=== Brano ===
==*==

Rilevato che il consigliere designato ha depositato, in data 12 novembre 2010, una proposta di definizione, ai sensi dell’art. 380- bis cod. proc. civ., concludendo per l’infondatezza del primo motivo e per l’inammissibilità del secondo.
Letta la memoria dei ricorrenti.
Considerato che, ad avviso del Collegio, non sussistono i requisiti di evidenza decisoria che ex art. 375 cod. proc. civ. consentono la definizione del ricorso in camera di consiglio;
che, pertanto, la causa deve essere rinviata alla discussione in pubblica udienza.
P.Q.M.
La Corte rinvia la causa a nuovo ruolo affinchè venga discussa in pubblica udienza presso la 2^ Sezione civile.
Così deciso in Roma, nella camera di consiglio della 6^ – 2 Sezione civile della Corte suprema di Cassazione, il 15 luglio 2011.

==*==

Dati raccolti:
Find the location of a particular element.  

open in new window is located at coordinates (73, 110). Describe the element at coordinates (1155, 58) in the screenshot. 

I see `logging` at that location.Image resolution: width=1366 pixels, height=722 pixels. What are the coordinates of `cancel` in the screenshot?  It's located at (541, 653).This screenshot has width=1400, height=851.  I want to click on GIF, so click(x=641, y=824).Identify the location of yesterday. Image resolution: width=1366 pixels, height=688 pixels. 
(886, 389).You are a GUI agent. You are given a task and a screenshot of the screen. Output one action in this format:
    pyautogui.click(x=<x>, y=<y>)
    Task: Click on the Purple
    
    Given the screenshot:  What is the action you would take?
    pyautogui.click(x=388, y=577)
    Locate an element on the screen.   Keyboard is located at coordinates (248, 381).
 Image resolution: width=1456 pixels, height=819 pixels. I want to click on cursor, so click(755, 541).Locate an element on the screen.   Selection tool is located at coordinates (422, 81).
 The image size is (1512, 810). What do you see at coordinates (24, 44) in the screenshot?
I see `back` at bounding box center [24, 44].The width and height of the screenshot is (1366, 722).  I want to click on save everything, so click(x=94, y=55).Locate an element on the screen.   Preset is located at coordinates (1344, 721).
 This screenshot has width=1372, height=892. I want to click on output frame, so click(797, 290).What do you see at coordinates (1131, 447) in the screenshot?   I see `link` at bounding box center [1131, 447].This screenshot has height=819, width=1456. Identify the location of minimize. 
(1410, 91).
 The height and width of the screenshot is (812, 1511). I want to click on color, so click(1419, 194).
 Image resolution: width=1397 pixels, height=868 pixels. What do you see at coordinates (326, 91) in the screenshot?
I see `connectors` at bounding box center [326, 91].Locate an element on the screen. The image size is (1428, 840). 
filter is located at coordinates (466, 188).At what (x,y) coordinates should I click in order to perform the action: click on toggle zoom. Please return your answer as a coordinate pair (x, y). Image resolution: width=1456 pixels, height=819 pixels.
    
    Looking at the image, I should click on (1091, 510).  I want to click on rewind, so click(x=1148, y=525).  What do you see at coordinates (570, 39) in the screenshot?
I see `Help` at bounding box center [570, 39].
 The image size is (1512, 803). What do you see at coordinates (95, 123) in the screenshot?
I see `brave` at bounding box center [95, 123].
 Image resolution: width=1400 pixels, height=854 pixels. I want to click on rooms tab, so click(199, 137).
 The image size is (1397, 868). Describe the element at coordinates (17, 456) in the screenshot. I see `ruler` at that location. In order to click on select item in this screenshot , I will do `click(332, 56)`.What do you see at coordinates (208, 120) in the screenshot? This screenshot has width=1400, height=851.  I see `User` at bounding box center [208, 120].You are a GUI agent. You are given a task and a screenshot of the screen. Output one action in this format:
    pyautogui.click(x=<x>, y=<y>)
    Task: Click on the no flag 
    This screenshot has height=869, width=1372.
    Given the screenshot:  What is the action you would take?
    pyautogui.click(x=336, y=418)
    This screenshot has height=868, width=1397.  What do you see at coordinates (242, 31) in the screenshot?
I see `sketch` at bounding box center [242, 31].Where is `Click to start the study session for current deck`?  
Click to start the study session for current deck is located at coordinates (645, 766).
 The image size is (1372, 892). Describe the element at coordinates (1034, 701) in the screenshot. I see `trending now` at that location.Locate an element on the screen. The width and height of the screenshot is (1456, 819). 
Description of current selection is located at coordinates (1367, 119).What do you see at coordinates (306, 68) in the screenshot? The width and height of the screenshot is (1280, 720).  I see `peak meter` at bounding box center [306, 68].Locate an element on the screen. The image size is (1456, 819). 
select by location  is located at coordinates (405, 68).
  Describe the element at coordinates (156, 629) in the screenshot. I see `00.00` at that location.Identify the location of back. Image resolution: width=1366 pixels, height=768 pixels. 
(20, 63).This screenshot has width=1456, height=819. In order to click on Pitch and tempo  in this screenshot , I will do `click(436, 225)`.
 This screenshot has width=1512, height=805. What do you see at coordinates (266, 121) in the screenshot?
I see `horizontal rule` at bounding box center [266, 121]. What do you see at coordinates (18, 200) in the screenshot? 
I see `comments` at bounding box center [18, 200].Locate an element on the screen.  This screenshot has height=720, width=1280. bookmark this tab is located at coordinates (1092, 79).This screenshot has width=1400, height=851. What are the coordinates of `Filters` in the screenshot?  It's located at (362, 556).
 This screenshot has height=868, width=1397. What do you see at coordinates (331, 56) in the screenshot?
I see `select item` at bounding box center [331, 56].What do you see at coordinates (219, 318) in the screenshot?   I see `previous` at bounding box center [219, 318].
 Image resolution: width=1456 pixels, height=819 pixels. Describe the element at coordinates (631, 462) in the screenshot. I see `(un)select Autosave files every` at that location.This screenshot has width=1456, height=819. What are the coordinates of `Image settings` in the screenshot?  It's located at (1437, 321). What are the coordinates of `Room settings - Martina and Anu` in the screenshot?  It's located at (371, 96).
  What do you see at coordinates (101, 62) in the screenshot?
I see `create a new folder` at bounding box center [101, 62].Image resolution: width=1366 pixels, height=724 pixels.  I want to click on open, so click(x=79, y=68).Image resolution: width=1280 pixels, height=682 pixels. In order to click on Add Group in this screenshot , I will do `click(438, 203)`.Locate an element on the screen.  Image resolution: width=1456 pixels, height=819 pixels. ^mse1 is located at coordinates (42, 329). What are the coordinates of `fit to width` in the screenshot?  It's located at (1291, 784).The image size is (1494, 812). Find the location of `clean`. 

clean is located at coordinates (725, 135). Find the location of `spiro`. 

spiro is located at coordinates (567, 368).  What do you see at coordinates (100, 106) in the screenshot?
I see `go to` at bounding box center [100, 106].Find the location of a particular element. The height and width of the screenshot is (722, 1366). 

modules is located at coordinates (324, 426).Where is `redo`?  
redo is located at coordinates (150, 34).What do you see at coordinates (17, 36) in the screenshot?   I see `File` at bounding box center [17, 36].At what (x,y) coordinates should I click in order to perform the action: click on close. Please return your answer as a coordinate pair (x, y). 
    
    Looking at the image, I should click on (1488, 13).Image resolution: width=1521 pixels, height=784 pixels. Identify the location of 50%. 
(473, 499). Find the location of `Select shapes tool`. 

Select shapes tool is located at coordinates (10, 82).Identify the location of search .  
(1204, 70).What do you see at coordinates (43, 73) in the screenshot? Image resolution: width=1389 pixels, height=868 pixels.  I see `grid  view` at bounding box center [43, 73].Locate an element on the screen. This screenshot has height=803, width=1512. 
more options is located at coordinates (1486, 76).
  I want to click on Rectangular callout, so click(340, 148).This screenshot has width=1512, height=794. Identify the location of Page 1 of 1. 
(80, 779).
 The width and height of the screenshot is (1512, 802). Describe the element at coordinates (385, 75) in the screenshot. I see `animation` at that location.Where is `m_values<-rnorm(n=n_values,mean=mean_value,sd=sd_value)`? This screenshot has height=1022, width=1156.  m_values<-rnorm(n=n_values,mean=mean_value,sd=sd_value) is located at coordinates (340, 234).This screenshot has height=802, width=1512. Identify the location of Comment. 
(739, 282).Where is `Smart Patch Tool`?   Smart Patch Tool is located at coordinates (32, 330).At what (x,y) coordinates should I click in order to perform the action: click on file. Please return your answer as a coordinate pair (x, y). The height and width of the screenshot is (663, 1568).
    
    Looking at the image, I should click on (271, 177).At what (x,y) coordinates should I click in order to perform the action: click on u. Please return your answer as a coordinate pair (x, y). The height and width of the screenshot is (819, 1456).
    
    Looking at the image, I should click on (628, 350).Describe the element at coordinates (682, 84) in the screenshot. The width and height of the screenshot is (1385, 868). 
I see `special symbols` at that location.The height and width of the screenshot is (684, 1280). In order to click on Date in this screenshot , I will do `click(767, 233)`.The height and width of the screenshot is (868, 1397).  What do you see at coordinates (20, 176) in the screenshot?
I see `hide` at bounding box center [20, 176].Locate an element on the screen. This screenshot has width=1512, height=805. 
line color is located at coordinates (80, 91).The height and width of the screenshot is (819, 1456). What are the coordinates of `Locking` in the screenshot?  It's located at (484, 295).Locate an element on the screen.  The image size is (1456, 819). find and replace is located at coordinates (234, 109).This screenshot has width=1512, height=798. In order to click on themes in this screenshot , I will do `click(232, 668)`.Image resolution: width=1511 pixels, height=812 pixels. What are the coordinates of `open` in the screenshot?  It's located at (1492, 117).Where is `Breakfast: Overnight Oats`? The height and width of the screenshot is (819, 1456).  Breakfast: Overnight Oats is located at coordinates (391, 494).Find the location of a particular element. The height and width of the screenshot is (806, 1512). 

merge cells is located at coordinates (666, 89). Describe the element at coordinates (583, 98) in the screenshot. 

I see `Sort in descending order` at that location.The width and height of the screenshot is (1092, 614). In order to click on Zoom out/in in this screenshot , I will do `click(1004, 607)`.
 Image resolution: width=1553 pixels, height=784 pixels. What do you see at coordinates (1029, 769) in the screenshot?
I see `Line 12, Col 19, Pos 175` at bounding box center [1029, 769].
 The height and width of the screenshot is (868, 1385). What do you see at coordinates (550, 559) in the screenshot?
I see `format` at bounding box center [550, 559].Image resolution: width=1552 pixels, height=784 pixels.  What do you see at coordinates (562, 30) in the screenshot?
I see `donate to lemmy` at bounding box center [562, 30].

==*==

=== Compito 1 ===
Riassumi il brano in due frasi.
=== Compito 2 ===
In quale data è stato deciso il provvedimento riportato nel brano?
=== Compito 3 ===
Traduci in inglese questa frase del brano: "La Corte rinvia la causa a nuovo ruolo affinchè venga discussa in pubblica udienza presso la 2^ Sezione civile."
Le righe non hanno alcun ruolo in questo lavoro.

=== Soluzione svolta 1 ===
Il 12 novembre 2010 il consigliere designato ha depositato una proposta di definizione, concludendo per l'infondatezza del primo motivo e per l'inammissibilità del secondo. Ritenendo che non sussistano i requisiti di evidenza decisoria per definire il ricorso in camera di consiglio, la Corte rinvia la causa a nuovo ruolo perché sia discussa in pubblica udienza presso la seconda Sezione civile.

=== Soluzione svolta 2 ===
Il 15 luglio 2011.

=== Soluzione svolta 3 ===
The Court refers the case to a new docket so that it may be heard in a public hearing before the 2nd Civil Section.